(Dataset entries)
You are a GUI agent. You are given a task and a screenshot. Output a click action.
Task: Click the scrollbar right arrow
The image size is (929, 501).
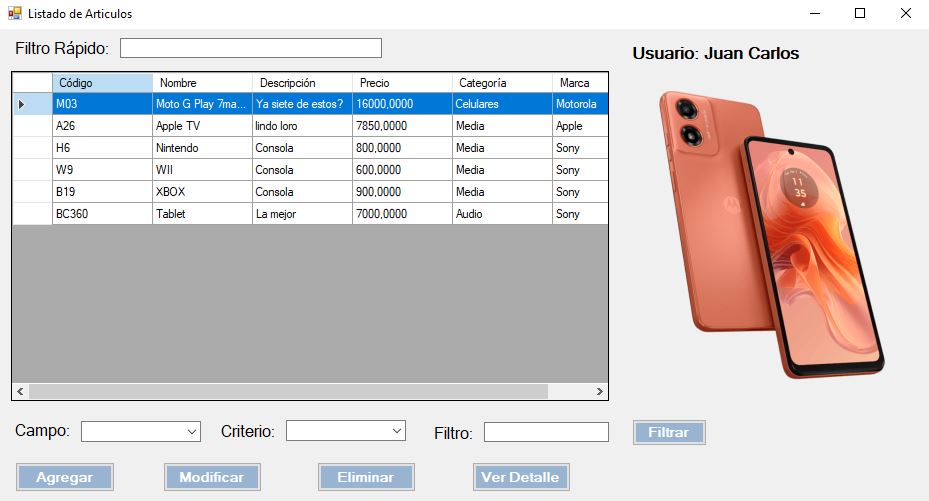coord(599,391)
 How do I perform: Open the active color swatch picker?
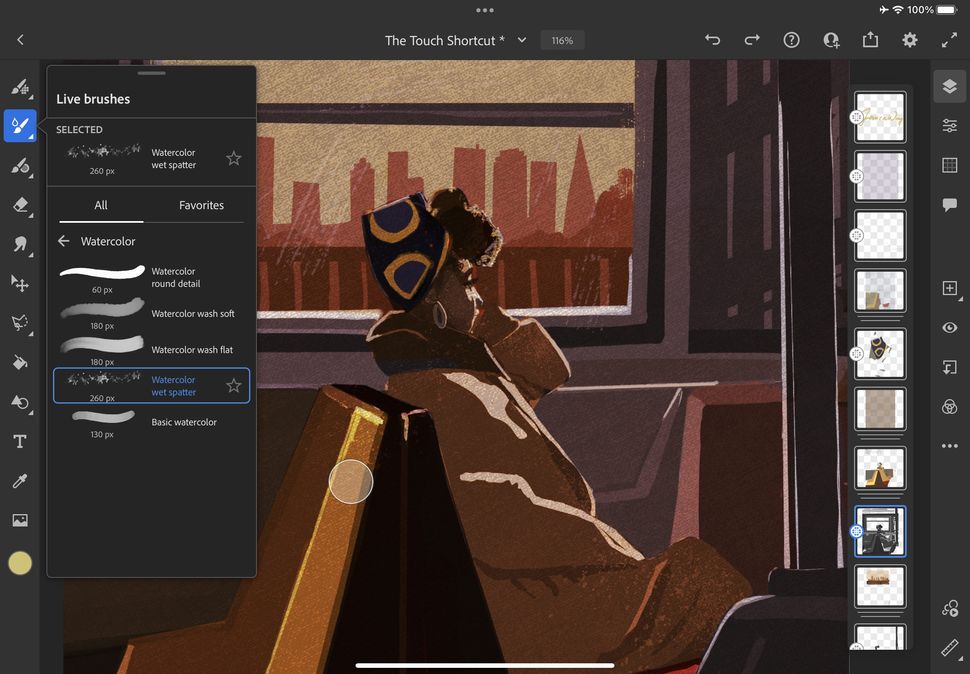[x=20, y=562]
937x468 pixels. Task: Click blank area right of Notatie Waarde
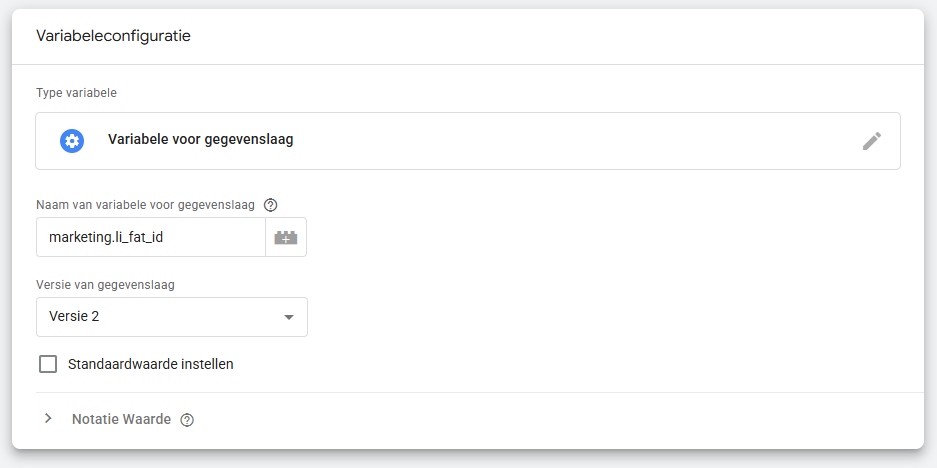point(560,420)
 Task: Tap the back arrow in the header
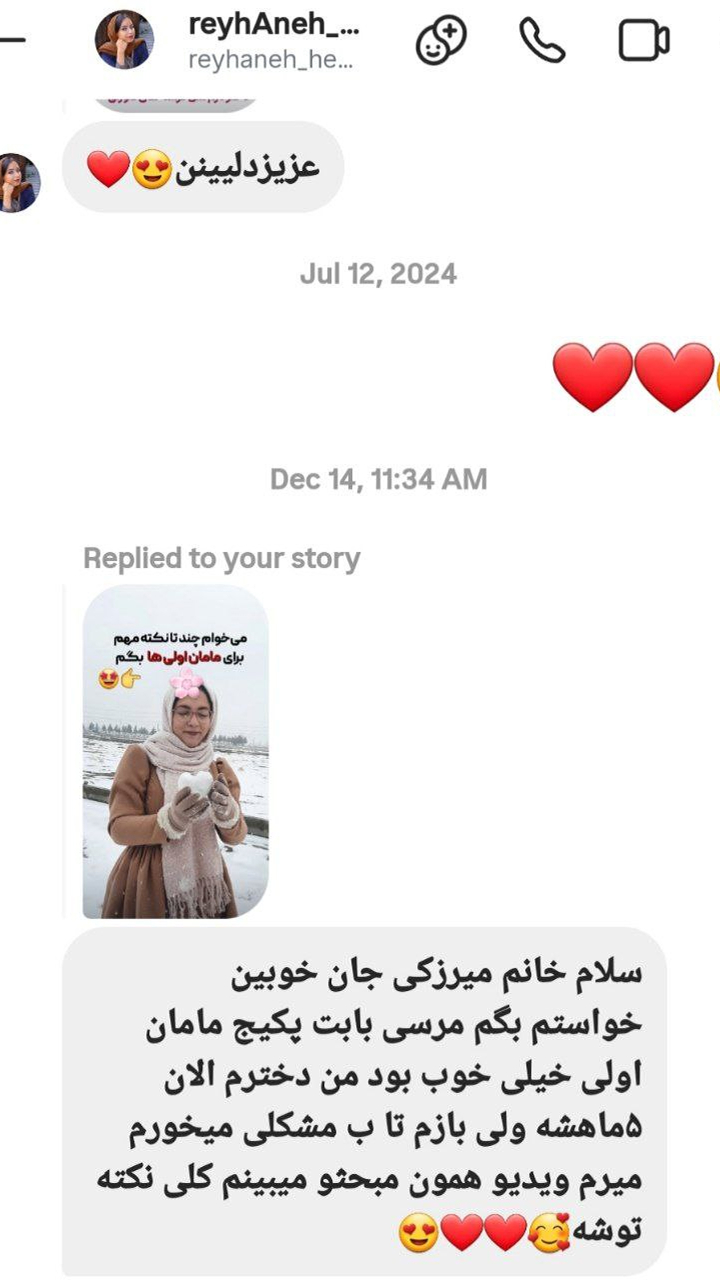pos(12,41)

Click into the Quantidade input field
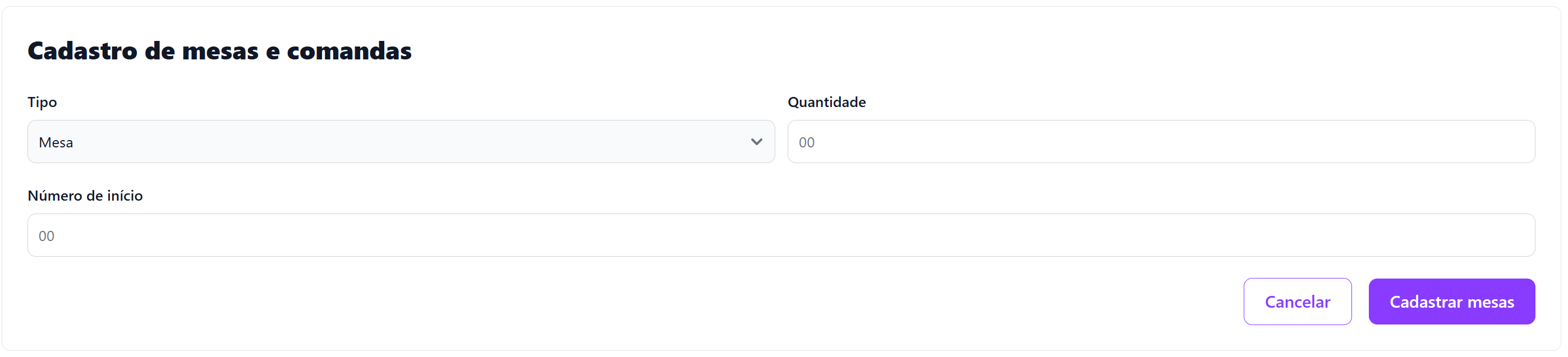[x=1160, y=142]
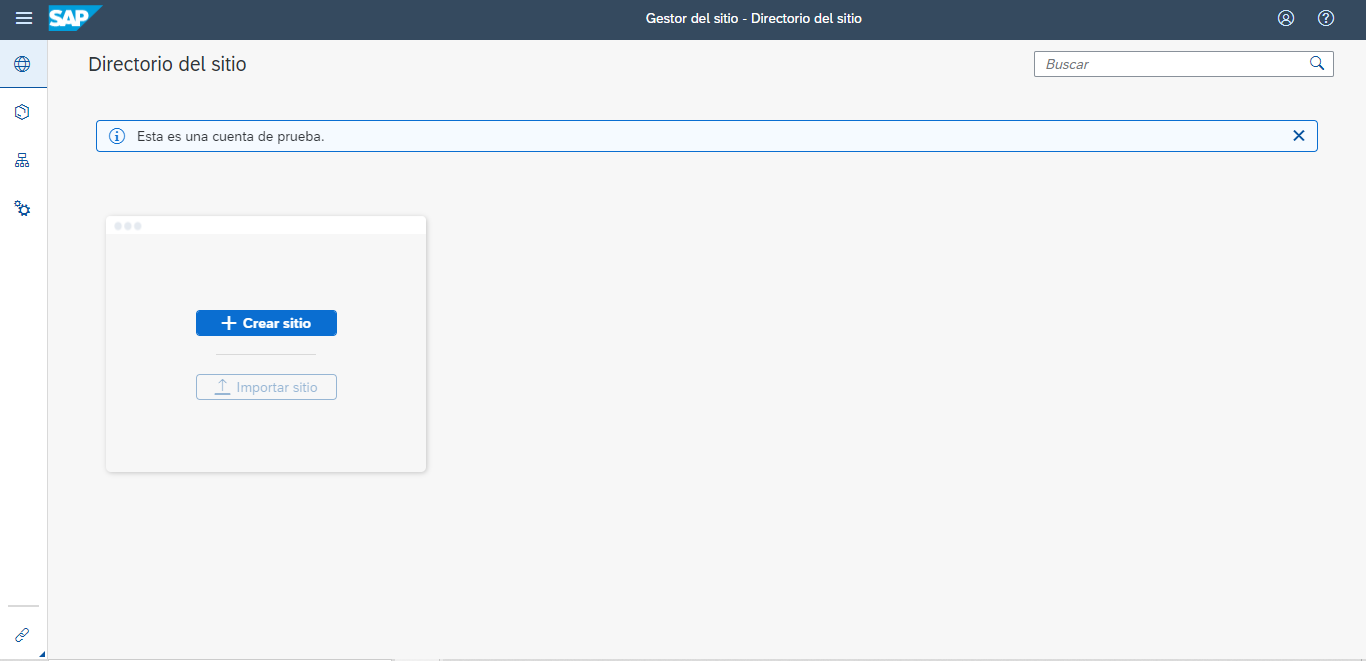
Task: Click the 'Esta es una cuenta de prueba' text
Action: [x=230, y=136]
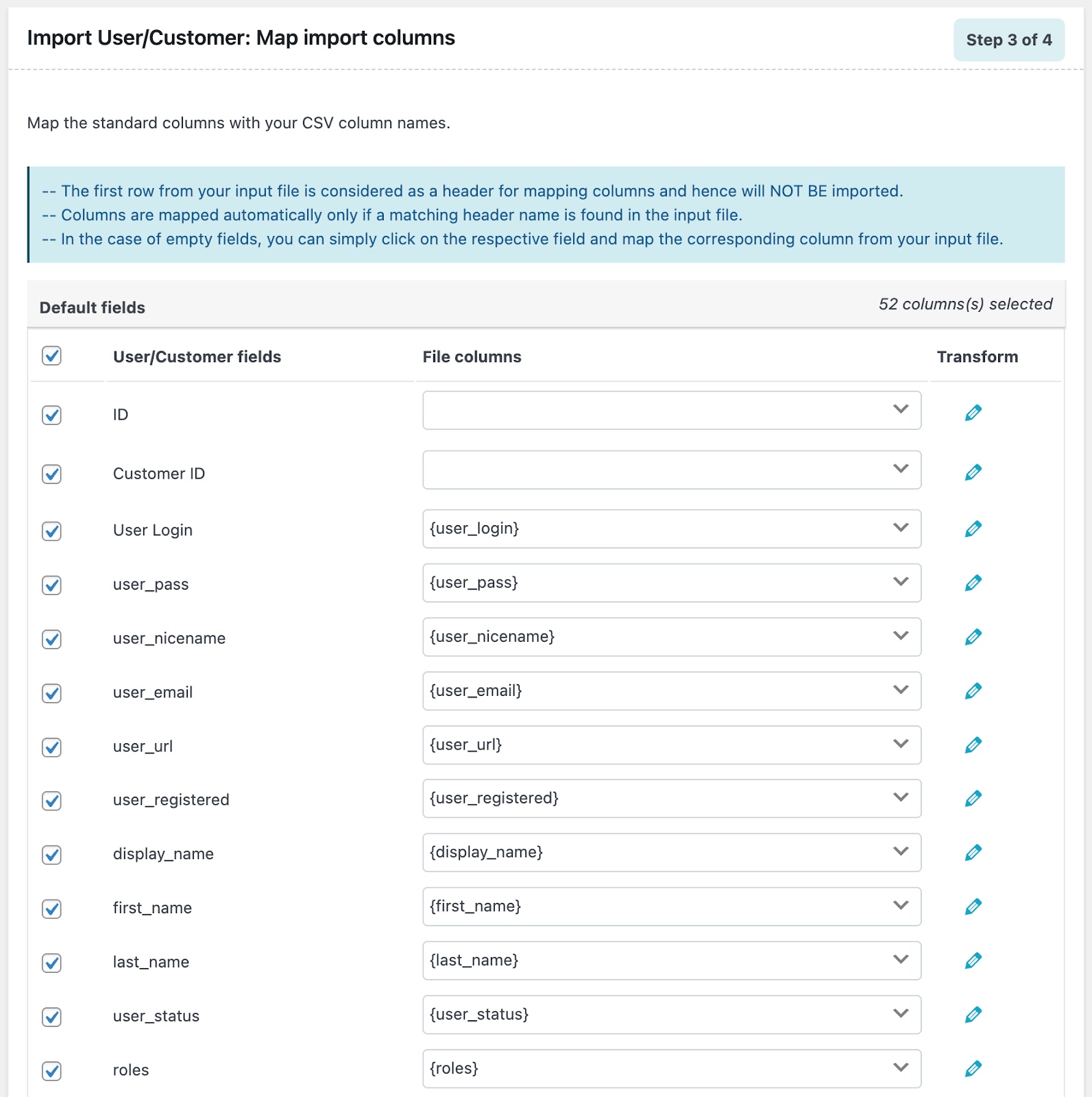The width and height of the screenshot is (1092, 1097).
Task: Edit transform for the roles field
Action: pyautogui.click(x=973, y=1068)
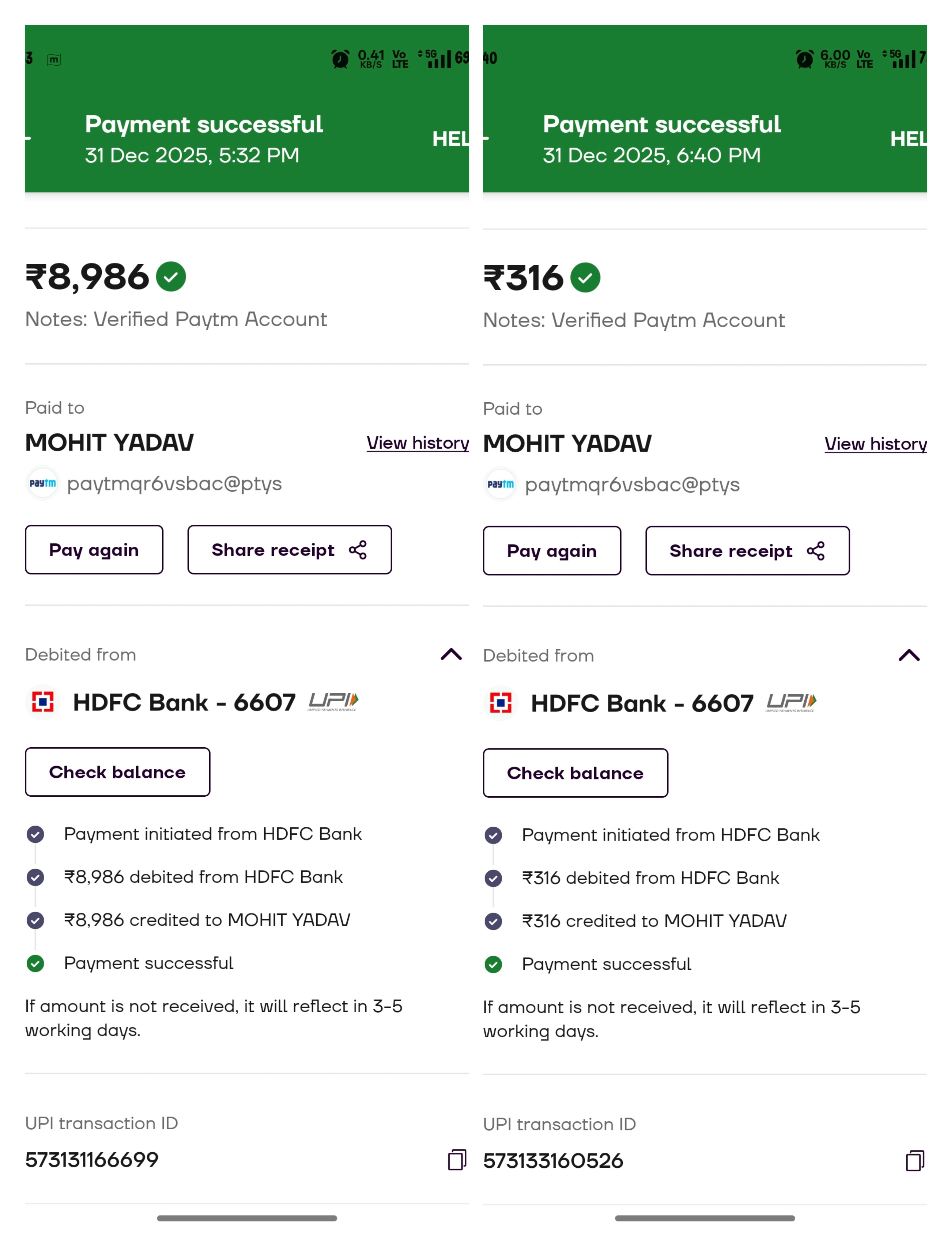The width and height of the screenshot is (952, 1256).
Task: Tap the share icon on ₹8,986 receipt
Action: pos(358,550)
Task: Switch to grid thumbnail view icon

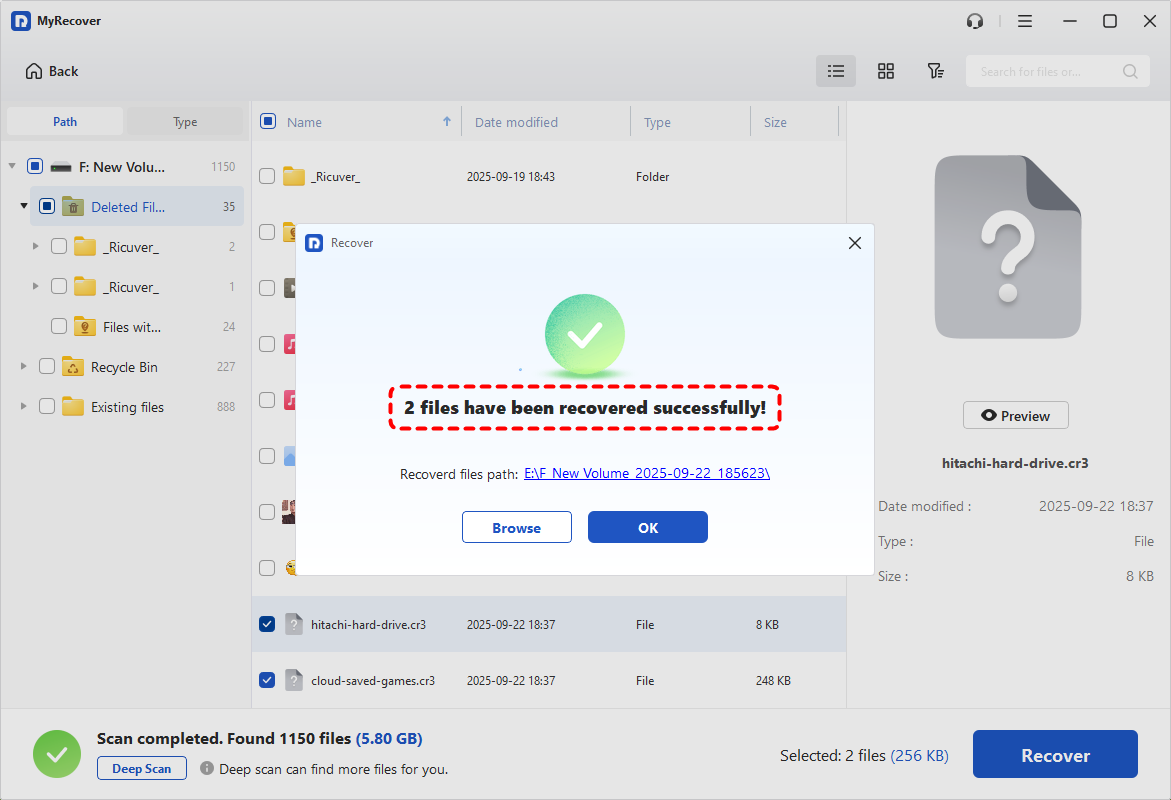Action: (x=886, y=71)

> **Problem description**: The output is the records exactly as they read, with no pictures in it.

> **Result of the exercise**:
You are a GUI agent. You are given a task and a screenshot. Output a click action.
Task: Click the scrollbar right arrow
The image size is (929, 501).
coord(599,391)
 How do I perform: Open the active color swatch picker?
[x=20, y=562]
937x468 pixels. Task: Click blank area right of Notatie Waarde
point(560,420)
 Task: Tap the back arrow in the header
pos(12,41)

Click into the Quantidade input field
[x=1160, y=142]
Task: Click the 'Esta es una cuenta de prueba' text
Action: [x=230, y=136]
The width and height of the screenshot is (1092, 1097).
Task: Edit transform for the roles field
Action: pyautogui.click(x=973, y=1068)
The width and height of the screenshot is (952, 1256).
Task: Tap the share icon on ₹8,986 receipt
Action: pos(358,550)
Task: Switch to grid thumbnail view icon

Action: (x=886, y=71)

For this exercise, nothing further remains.